In some cases, the specification of the arithmetic circuit is not given to the PIT solver, and the PIT solver can only input values into a "black box" that implements the circuit, and then analyze the output. Note that the solutions below assume that any operation (such as multiplication) in the given field takes constant time; further, all black-box algorithms below assume the size of the field is larger than the degree of the polynomial.

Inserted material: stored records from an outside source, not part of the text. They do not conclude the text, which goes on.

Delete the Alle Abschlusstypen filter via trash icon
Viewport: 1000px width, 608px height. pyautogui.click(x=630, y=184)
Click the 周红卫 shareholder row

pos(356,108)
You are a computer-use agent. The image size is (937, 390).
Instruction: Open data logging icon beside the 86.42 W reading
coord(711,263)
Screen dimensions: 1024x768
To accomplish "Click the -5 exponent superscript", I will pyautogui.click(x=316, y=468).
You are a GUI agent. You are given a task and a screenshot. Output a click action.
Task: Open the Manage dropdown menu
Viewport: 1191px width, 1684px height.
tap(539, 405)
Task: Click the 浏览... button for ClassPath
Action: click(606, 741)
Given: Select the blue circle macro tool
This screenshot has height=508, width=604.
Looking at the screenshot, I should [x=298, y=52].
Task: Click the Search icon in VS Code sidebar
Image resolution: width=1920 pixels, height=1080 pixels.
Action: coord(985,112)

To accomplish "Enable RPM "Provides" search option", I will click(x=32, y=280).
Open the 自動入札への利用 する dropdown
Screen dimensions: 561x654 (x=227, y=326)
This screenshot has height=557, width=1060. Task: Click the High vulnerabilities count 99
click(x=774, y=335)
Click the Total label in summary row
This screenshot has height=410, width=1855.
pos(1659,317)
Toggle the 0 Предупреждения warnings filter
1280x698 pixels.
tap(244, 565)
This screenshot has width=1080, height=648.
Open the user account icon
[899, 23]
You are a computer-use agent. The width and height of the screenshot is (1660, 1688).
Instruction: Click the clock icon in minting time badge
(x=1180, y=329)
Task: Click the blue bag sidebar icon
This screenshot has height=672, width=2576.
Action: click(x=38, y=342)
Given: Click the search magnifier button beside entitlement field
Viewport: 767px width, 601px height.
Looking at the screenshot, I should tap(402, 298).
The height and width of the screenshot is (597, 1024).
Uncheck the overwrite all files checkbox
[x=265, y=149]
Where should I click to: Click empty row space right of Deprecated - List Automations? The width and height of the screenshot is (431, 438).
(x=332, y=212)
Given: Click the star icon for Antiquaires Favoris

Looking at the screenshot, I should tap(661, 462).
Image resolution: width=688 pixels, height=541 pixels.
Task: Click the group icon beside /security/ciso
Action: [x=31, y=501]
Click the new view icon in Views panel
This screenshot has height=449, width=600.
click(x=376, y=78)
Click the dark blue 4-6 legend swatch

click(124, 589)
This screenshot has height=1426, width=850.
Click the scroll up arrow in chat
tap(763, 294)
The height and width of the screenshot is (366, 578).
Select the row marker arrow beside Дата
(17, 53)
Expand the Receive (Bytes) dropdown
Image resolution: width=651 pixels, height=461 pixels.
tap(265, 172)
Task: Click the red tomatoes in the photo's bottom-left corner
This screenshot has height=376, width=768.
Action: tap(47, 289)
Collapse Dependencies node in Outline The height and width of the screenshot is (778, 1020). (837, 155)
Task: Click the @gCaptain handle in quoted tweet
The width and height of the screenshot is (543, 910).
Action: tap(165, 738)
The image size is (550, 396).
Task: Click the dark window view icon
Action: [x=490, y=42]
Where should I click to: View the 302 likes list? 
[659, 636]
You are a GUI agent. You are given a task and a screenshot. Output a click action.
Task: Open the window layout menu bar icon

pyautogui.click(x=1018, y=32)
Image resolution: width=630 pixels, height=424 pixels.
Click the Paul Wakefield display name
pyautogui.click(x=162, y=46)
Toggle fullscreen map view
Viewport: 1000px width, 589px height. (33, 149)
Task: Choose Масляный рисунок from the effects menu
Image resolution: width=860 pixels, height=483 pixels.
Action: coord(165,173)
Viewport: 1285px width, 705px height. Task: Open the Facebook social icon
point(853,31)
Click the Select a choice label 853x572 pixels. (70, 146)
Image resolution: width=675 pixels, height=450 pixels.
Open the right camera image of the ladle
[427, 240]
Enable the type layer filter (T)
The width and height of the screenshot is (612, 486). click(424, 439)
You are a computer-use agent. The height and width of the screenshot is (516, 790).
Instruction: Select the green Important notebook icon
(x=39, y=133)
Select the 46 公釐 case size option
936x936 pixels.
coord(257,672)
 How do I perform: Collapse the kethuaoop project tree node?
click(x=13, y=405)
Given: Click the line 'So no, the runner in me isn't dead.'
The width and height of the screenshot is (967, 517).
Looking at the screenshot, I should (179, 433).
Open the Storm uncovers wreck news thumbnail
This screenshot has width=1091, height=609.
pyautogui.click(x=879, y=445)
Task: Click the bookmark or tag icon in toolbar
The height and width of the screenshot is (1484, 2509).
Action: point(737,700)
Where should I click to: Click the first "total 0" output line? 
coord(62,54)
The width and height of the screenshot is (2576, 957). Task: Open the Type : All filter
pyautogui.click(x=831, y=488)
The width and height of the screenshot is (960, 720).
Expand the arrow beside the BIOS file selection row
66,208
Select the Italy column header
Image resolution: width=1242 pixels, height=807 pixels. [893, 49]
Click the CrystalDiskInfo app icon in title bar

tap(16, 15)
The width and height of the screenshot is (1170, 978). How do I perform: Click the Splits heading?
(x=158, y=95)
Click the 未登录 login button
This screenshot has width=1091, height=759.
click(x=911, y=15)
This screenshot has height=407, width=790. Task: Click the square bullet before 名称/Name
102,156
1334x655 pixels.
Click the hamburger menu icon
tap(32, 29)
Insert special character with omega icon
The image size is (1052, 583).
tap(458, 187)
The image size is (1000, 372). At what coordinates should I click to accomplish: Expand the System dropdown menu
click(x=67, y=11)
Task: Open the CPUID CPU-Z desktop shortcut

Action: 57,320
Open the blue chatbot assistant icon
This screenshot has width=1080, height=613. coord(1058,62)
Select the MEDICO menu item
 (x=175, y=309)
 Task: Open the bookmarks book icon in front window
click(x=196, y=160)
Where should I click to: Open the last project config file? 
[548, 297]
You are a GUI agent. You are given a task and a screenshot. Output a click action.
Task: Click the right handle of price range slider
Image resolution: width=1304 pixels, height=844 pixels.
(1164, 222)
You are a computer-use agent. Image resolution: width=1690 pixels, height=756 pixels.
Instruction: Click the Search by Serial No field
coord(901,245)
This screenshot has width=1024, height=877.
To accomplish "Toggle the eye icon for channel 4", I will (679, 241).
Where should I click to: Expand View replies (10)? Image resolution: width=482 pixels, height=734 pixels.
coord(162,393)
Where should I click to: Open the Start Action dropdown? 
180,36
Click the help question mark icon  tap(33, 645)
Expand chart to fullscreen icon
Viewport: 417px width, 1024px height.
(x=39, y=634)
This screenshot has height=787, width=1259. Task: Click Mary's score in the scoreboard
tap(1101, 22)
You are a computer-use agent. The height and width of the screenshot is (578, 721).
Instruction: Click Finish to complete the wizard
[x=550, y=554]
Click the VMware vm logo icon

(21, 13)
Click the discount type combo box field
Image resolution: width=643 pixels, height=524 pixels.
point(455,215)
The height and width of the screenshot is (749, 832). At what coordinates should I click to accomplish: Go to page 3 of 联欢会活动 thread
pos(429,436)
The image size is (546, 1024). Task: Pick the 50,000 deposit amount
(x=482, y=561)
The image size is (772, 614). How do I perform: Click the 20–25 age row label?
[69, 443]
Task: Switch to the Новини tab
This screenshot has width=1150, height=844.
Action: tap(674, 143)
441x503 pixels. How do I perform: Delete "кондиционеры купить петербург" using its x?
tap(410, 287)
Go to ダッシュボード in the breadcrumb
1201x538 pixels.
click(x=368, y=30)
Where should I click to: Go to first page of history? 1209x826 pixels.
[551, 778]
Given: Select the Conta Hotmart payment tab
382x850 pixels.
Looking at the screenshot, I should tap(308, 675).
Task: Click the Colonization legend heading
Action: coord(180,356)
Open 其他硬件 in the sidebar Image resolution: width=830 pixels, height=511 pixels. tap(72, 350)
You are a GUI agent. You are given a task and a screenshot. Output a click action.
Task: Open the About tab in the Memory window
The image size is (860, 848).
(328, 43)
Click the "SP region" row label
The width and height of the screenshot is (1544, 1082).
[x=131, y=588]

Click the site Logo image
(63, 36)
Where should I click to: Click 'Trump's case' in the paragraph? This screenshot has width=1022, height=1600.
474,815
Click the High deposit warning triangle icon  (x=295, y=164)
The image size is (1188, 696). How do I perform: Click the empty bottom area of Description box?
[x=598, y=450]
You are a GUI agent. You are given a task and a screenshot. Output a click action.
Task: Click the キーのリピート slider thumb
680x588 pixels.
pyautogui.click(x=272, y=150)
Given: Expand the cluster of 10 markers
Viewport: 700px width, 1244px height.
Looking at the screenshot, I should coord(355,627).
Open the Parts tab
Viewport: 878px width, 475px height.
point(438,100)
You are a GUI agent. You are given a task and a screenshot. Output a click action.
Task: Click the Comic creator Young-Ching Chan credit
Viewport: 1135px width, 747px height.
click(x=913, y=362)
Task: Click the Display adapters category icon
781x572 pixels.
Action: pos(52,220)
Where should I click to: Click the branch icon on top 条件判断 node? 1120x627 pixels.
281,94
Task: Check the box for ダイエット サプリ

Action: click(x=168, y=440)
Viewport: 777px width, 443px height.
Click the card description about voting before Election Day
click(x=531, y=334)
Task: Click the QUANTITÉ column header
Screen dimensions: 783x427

The Schwartz–Zippel algorithm provides a practical probabilistic solution, by simply randomly testing inputs and checking whether the output is zero. It was the first randomized polynomial time PIT algorithm to be proven correct.[1] The larger the domain the inputs are drawn from, the less likely Schwartz–Zippel is to fail. If random bits are in short supply, the Chen-Kao algorithm (over the rationals) or the Lewin-Vadhan algorithm (over any field) require fewer random bits at the cost of more required runtime.[2]

A sparse PIT has at most ${\displaystyle m}$ nonzero monomial terms. A sparse PIT can be deterministically solved in polynomial time of the size of the circuit and the number ${\displaystyle m}$ of monomials,[1] see also.[5]

A low degree PIT has an upper bound on the degree of the polynomial. Any low degree PIT problem can be reduced in subexponential time of the size of the circuit to a PIT problem for depth-four circuits; therefore, PIT for circuits of depth-four (and below) is intensely studied.[1]